Les États-Unis ne reconnaissent même pas la compétence de la CPI, craignant qu’elle soit utilisée pour inculper et poursuivre des représentants du gouvernement américain. Bien que le statut de Rome, en vertu duquel le mandat d’arrêt contre Poutine a été délivré, avait été signé par le président de l’époque, Bill Clinton, il ne l’a jamais soumis au Sénat pour ratification. En 2002, alors que ses avocats rédigeaient des mémorandums destinés à justifier la «guerre préventive» et la torture, le président George W. Bush a informé l’ONU que les États-Unis n’avaient plus l’intention de ratifier le statut.

En 2020, le gouvernement Trump a annoncé qu’il imposait des sanctions économiques et des restrictions de voyage aux enquêteurs de la CPI après qu’ils ont commencé à examiner les accusations de crimes de guerre, y compris la torture, le viol et la violence sexuelle, par l’armée américaine en Afghanistan et dans des centres de torture de la CIA en Europe de l’Est. Le nouveau procureur de la CPI, Khan, a abandonné l’enquête sur les tortures perpétrées par les États-Unis en 2021, peu après sa nomination.

L’objectif principal des mandats actuels est d’alimenter l’offensive de propagande en faveur d’une énorme escalade de la guerre des États-Unis et de l’OTAN contre la Russie. Elle est clairement programmée pour coïncider avec la visite du président chinois Xi Jingping à Moscou, à partir de lundi, dont l’objectif déclaré est de discuter d’une proposition de règlement négocié de la guerre, y compris un cessez-le-feu immédiat.

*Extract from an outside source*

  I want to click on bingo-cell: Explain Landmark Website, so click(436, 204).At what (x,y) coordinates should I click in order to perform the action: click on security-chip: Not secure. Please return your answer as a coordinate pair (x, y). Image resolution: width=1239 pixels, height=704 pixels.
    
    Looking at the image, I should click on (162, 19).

Les États-Unis et les puissances de l’OTAN, cependant, ne souhaitent pas la fin de la guerre, mais son expansion. Vendredi, le porte-parole du Conseil national de sécurité des États-Unis, John Kirby, a déclaré aux journalistes que «nous ne soutenons certainement pas les appels à un cessez-le-feu». Face aux pertes humaines catastrophiques des forces ukrainiennes, les États-Unis et leurs alliés européens inondent le pays d’armes de pointe en vue d’une offensive majeure dans les deux mois à venir.

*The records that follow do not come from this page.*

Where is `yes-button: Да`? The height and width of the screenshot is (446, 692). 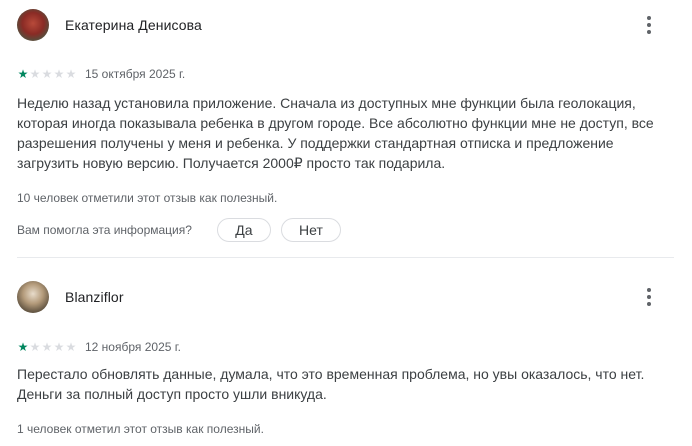 yes-button: Да is located at coordinates (244, 230).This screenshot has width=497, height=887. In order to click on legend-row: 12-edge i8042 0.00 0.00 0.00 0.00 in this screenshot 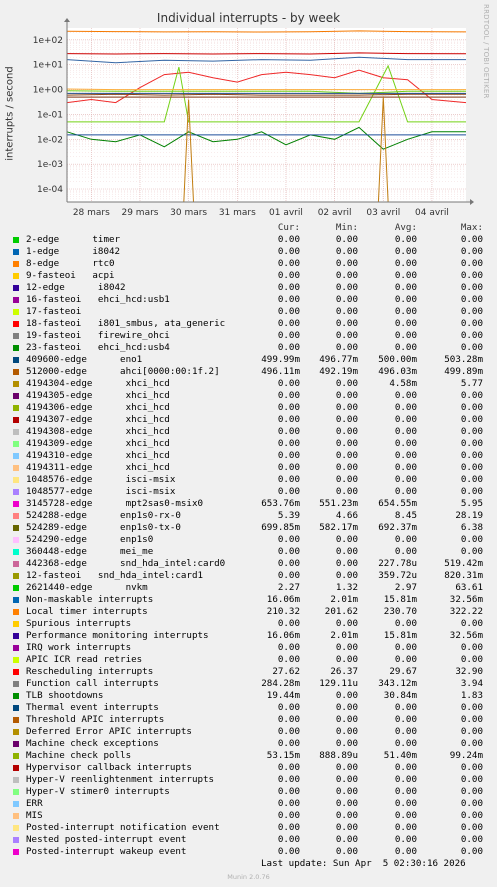, I will do `click(248, 288)`.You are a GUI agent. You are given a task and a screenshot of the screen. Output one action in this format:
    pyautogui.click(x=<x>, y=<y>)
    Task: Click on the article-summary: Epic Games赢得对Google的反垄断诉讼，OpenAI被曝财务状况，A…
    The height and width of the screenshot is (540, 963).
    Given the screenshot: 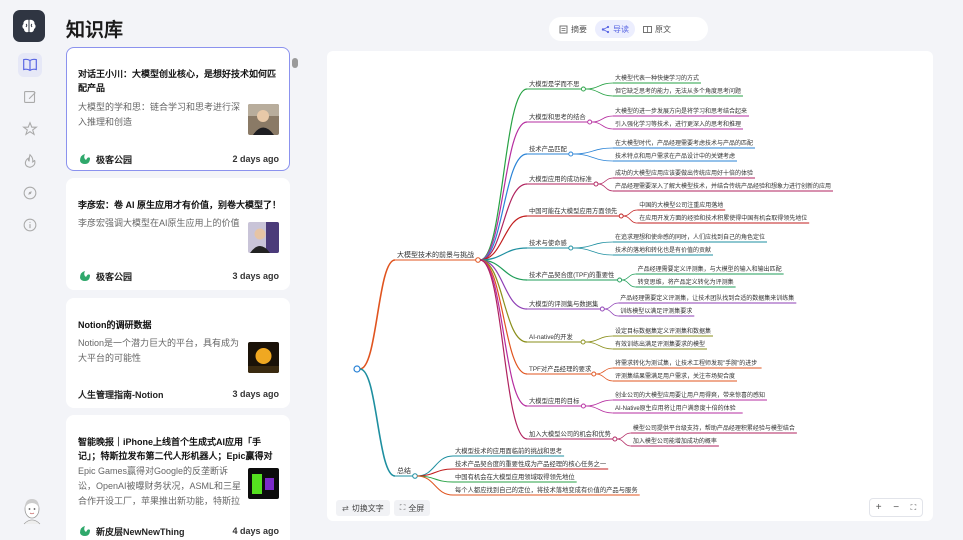 What is the action you would take?
    pyautogui.click(x=160, y=486)
    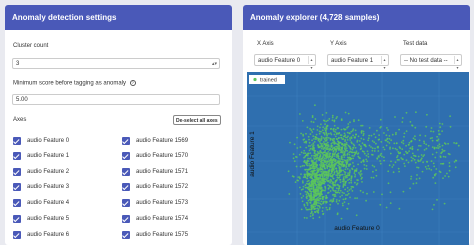  I want to click on axis-checkbox-item: audio Feature 1575, so click(155, 235).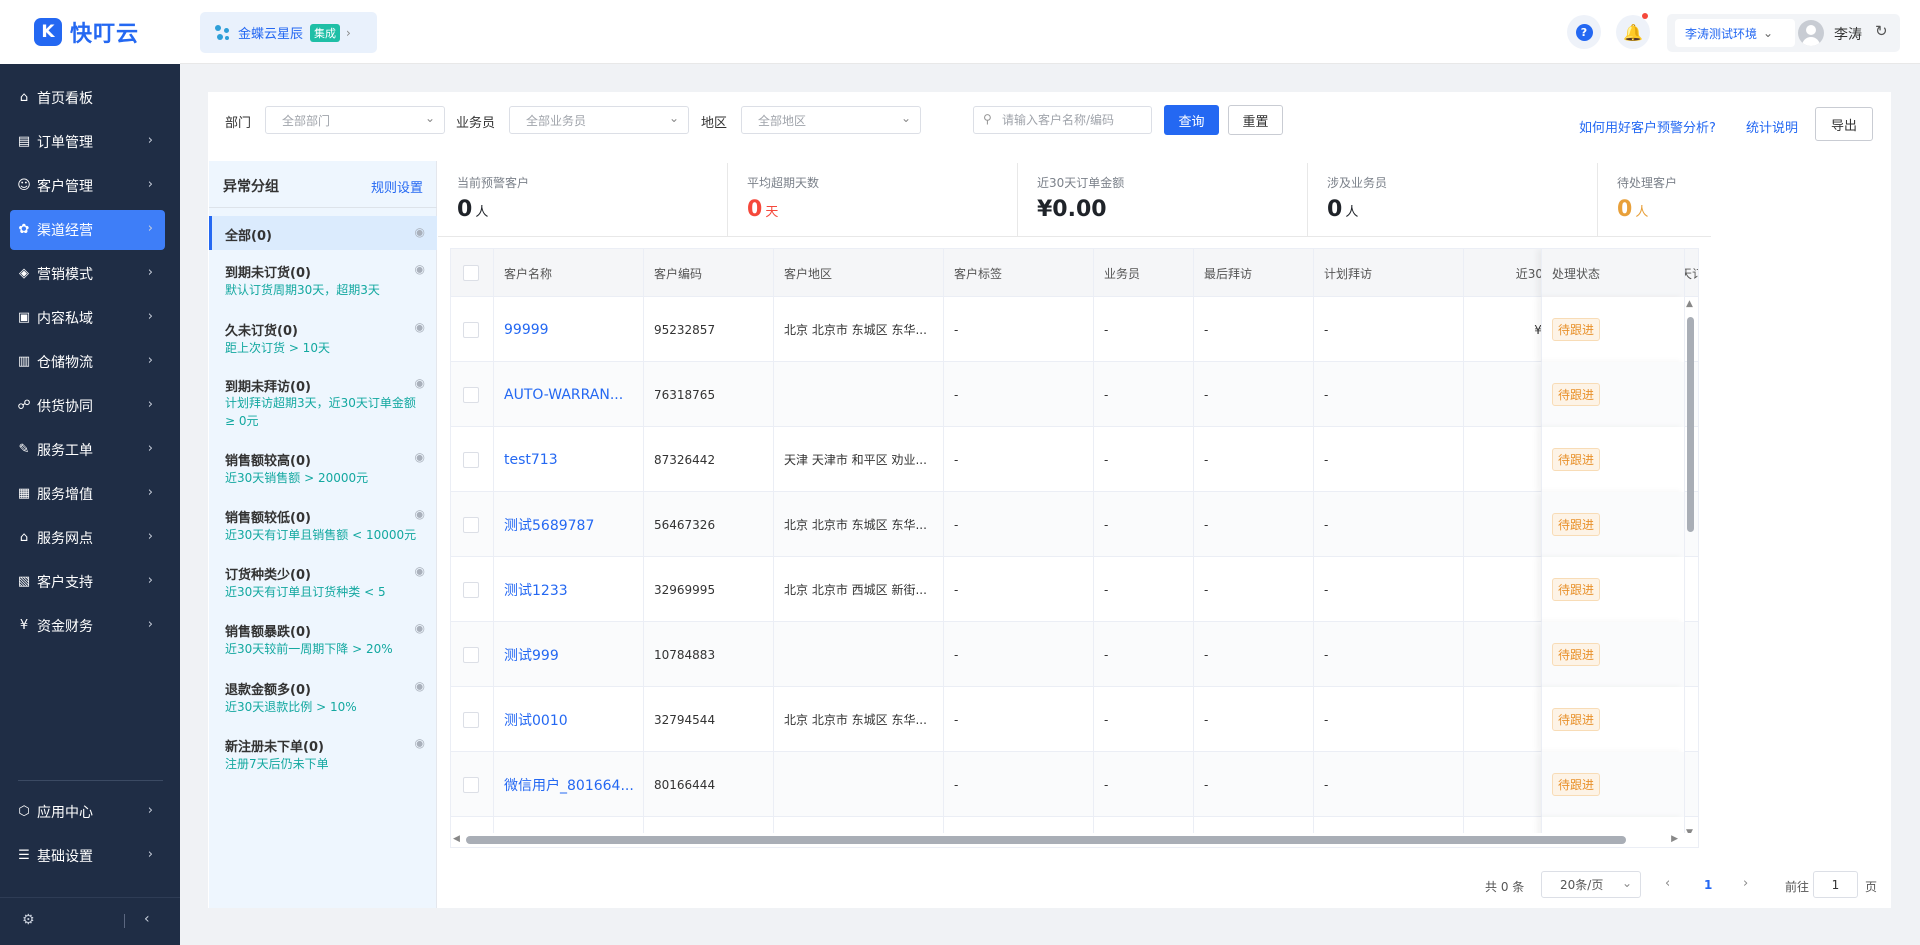  I want to click on region-select: 全部地区 ⌄, so click(831, 120).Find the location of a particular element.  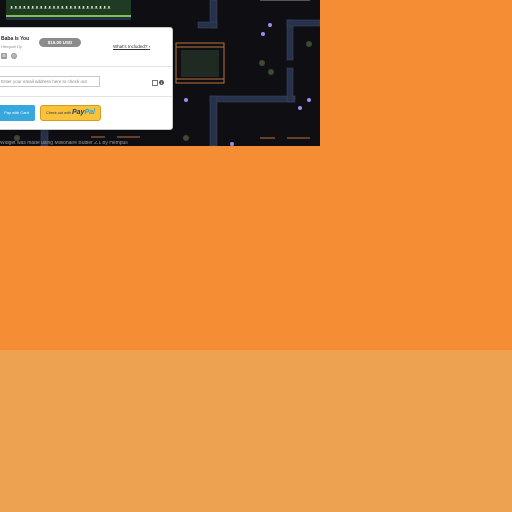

Les accusations de crimes de guerre s’inscrivent dans le cadre d’un effort qui vise à qualifier le gouvernement Poutine de régime hors-la-loi afin de justifier ainsi une guerre pour un changement de régime, dont l’objectif est le démantèlement de la Russie.

Le New York Times, qui sert de canal aux agences de renseignement américaines, a écrit dans son article sur les mandats («Arrest Warrant From Criminal Court Pierces Putin’s Aura of Impunity») qu’ils placent «M. Poutine au même rang qu’Omar Hassan al-Bashir, le président déchu du Soudan, accusé d’atrocités au Darfour; Slobodan Milosevic, le dirigeant serbe emprisonné pour des exactions commises pendant la guerre des Balkans; et les nazis jugés à Nuremberg après la Seconde Guerre mondiale».

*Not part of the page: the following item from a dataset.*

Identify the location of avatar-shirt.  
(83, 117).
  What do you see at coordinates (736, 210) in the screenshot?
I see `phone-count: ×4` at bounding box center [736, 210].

Le message est que, quel que soit l’impact immédiat des accusations, elles sont destinées à signaler, non seulement à Poutine mais aussi à Xi, que la guerre sera intensifiée jusqu’à ce que Poutine connaisse un sort similaire à celui de Milosevic.

Les États-Unis et les puissances de l’OTAN discutent actuellement en coulisses de l’introduction de troupes de l’OTAN dans le conflit. La propagande sur les crimes de guerre et le «génocide» pourrait être utilisée pour accuser la Russie de toute provocation ou de tout incident fabriqué qui pourrait servir de justification.

Rien de tout cela n’implique un soutien à l’invasion russe de l’Ukraine ou aux actions du gouvernement Poutine, qui représente une fraction de l’oligarchie russe. L’invasion de l’Ukraine était une réponse réactionnaire et sans issue de cette oligarchie à l’encerclement de la Russie par les États-Unis et l’OTAN. Mais les États-Unis ont systématiquement provoqué la guerre et préparent maintenant, plus d’un an après le début de celle-ci, une escalade massive et catastrophique.